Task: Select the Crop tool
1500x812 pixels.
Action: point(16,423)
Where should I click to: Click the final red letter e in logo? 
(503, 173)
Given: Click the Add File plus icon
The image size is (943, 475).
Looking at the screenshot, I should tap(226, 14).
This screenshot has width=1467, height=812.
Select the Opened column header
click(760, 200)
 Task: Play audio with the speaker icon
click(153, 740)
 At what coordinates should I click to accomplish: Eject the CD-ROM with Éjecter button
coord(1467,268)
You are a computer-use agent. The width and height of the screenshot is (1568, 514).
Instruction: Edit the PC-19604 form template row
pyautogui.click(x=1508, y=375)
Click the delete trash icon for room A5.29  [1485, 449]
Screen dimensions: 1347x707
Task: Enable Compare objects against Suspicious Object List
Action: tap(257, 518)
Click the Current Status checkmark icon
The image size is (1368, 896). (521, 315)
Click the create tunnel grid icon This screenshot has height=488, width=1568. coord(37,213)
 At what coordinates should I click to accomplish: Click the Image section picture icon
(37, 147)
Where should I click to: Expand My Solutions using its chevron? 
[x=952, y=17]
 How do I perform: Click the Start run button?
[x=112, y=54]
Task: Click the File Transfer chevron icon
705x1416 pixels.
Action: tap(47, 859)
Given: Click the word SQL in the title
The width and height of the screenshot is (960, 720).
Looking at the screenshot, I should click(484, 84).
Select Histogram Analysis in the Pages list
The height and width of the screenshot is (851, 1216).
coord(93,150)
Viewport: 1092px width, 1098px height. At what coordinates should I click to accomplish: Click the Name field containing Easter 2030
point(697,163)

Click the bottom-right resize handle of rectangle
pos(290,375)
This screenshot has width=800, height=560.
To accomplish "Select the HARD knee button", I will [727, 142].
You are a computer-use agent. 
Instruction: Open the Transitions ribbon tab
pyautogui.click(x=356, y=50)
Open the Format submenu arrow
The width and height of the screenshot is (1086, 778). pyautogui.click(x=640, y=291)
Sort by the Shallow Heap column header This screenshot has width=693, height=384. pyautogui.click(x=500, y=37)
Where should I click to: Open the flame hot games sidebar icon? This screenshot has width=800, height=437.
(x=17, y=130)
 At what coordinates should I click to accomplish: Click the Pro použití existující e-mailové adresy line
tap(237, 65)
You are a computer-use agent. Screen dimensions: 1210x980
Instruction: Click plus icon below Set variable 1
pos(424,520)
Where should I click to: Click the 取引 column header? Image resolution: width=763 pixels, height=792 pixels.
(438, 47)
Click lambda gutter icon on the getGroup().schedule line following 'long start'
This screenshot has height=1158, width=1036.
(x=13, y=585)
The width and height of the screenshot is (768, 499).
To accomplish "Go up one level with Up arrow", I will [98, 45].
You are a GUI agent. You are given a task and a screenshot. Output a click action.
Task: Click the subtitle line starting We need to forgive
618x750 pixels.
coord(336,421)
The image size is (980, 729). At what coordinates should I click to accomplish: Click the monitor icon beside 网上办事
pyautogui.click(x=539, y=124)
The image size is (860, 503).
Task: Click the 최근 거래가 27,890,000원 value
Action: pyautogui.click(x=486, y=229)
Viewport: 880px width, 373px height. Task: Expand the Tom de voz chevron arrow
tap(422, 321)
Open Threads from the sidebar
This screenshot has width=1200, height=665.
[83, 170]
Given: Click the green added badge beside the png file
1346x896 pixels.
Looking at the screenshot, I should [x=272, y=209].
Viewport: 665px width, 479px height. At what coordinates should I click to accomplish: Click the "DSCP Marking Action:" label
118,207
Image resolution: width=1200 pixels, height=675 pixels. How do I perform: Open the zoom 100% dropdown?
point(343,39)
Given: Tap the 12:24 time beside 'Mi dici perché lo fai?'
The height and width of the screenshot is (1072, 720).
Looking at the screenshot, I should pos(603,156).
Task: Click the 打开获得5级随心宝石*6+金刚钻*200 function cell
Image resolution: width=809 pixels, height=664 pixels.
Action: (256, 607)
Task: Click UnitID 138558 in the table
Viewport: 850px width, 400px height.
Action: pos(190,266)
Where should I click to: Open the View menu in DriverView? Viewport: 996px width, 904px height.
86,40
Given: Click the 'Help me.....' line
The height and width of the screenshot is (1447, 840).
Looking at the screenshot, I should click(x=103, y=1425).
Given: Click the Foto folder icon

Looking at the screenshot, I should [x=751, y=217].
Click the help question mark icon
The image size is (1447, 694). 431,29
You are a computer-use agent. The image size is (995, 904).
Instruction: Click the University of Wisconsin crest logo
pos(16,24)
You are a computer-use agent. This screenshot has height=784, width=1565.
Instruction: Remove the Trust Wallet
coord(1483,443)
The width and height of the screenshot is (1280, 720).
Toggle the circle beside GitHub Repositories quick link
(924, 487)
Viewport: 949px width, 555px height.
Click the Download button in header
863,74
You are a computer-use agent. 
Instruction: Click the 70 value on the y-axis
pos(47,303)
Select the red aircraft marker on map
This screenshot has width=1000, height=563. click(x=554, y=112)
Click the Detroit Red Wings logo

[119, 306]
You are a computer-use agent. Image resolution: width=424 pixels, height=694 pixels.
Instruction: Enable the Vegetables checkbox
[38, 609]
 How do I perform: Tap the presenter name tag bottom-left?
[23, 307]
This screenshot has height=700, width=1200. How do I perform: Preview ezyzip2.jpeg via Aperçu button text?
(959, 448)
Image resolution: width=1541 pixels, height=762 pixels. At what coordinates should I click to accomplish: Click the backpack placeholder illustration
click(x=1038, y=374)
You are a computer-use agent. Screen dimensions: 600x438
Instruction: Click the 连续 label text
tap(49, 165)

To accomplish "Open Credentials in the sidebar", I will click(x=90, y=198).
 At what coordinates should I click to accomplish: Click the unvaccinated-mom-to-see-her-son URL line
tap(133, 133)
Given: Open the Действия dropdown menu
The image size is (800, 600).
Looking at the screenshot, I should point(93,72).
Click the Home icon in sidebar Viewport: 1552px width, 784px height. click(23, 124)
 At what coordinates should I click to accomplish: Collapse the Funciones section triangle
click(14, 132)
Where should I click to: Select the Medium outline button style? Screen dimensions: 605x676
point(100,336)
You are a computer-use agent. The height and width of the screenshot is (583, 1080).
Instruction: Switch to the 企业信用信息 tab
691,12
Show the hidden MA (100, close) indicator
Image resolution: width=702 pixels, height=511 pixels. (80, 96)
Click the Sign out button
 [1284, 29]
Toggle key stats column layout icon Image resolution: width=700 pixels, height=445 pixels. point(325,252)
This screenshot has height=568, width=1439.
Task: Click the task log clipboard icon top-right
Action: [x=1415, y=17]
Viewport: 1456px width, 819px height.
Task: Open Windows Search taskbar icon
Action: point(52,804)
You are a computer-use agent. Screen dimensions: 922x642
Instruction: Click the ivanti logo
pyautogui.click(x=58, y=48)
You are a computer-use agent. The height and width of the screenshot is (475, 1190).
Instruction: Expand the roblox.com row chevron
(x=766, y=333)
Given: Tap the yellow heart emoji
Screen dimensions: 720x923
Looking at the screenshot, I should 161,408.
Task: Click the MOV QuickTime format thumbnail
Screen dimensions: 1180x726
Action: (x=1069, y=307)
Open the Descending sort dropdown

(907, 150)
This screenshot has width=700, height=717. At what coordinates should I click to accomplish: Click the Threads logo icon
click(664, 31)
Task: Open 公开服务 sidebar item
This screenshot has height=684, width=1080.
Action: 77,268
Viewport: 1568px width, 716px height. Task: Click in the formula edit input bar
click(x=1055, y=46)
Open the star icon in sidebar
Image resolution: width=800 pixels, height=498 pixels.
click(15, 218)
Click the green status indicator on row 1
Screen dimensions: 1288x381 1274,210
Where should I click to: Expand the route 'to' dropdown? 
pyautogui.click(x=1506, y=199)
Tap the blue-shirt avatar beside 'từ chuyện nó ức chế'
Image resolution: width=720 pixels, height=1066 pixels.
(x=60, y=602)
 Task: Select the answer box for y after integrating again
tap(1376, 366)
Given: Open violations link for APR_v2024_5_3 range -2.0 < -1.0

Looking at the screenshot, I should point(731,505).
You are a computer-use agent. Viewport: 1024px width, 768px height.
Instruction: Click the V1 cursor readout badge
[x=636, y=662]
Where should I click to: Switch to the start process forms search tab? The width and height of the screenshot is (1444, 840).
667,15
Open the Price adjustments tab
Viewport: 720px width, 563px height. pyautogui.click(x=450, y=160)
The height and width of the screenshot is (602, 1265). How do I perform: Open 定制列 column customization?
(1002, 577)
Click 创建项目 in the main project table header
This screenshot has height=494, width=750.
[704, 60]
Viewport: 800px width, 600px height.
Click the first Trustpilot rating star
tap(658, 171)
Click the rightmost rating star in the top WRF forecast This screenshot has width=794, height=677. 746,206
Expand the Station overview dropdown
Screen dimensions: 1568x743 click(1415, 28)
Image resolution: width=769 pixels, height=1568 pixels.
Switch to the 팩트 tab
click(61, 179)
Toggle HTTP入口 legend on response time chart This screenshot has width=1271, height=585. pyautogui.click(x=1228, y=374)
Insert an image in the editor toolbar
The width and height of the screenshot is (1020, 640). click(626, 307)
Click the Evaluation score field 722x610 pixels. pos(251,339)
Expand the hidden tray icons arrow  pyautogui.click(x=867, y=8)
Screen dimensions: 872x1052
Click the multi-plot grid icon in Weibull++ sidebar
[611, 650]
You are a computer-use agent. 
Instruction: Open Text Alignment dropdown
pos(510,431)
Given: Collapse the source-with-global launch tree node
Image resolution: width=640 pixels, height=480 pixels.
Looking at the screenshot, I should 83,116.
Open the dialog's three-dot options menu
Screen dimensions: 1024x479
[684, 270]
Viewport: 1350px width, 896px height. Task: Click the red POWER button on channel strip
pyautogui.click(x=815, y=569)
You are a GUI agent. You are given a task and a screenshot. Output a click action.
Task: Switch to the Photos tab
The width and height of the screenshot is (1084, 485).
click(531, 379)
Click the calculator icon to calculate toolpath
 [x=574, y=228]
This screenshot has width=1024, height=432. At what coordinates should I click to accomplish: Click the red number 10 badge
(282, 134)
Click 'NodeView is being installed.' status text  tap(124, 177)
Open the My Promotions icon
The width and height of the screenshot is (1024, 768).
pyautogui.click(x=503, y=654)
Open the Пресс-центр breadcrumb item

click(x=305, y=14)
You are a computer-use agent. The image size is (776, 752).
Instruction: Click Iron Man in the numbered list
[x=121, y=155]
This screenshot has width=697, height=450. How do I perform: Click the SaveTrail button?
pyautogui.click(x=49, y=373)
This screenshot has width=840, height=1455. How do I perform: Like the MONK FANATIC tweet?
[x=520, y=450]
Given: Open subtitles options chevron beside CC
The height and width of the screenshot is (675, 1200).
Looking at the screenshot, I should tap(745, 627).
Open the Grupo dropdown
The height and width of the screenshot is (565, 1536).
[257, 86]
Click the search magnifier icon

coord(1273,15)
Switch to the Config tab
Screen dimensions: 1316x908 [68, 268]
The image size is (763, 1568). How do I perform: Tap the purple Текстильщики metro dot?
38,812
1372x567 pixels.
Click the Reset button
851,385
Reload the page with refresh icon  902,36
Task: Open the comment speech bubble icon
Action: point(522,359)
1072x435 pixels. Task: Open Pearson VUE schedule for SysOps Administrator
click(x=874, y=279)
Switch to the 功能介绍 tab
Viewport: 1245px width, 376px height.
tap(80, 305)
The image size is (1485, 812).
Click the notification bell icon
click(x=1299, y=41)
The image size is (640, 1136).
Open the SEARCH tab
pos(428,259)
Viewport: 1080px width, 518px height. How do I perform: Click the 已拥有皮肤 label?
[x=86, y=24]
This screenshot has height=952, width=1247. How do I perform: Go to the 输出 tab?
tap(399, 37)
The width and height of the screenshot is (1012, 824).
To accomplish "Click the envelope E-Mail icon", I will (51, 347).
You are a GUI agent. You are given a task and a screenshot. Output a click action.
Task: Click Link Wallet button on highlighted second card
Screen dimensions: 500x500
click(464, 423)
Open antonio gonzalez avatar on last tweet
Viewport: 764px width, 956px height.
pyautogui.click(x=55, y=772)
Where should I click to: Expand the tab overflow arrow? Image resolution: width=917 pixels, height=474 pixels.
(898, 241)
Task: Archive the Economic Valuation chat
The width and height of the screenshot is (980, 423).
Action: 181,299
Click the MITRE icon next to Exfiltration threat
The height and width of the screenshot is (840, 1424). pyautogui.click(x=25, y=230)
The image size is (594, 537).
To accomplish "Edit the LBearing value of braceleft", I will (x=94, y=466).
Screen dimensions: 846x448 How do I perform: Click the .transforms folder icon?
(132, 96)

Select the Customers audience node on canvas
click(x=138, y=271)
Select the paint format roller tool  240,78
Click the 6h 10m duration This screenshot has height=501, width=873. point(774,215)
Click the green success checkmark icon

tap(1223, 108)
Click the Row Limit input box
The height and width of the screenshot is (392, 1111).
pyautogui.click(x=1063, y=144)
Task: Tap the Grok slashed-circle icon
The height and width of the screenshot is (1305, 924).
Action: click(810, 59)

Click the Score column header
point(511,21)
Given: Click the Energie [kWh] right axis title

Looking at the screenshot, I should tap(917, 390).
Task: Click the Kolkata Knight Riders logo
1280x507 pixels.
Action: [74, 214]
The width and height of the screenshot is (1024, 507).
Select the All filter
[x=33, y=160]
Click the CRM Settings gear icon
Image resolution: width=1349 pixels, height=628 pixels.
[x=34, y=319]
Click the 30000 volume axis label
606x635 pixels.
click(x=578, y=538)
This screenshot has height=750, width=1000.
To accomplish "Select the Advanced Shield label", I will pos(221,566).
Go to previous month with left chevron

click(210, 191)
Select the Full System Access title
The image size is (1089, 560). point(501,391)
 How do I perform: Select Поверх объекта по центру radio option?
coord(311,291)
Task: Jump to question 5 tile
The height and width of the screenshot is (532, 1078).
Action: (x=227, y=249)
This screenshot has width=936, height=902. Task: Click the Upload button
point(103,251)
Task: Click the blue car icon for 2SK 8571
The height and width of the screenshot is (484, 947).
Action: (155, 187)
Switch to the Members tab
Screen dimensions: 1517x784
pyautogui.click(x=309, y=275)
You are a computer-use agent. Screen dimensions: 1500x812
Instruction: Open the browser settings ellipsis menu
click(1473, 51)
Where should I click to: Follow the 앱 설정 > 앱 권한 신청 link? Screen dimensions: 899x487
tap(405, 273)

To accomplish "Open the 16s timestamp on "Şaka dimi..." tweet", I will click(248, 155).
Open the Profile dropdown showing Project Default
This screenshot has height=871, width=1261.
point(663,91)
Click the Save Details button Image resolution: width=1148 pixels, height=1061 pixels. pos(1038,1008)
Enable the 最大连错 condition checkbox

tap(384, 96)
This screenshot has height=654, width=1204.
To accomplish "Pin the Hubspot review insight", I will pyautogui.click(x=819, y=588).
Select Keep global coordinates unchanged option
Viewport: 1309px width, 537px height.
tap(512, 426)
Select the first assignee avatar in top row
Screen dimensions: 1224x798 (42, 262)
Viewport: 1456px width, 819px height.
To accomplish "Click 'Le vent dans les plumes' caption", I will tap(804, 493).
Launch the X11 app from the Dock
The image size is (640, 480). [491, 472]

···

● **WHAT THIS TASK INVOLVES**
All lines from the opening of the listing above through the line that contains "This screenshot has width=1467, height=812." should be given again exactly, and nothing more.

● **EXPECTED OUTPUT**
Task: Select the Crop tool
1500x812 pixels.
Action: point(16,423)
Where should I click to: Click the final red letter e in logo? 
(503, 173)
Given: Click the Add File plus icon
The image size is (943, 475).
Looking at the screenshot, I should tap(226, 14).
This screenshot has width=1467, height=812.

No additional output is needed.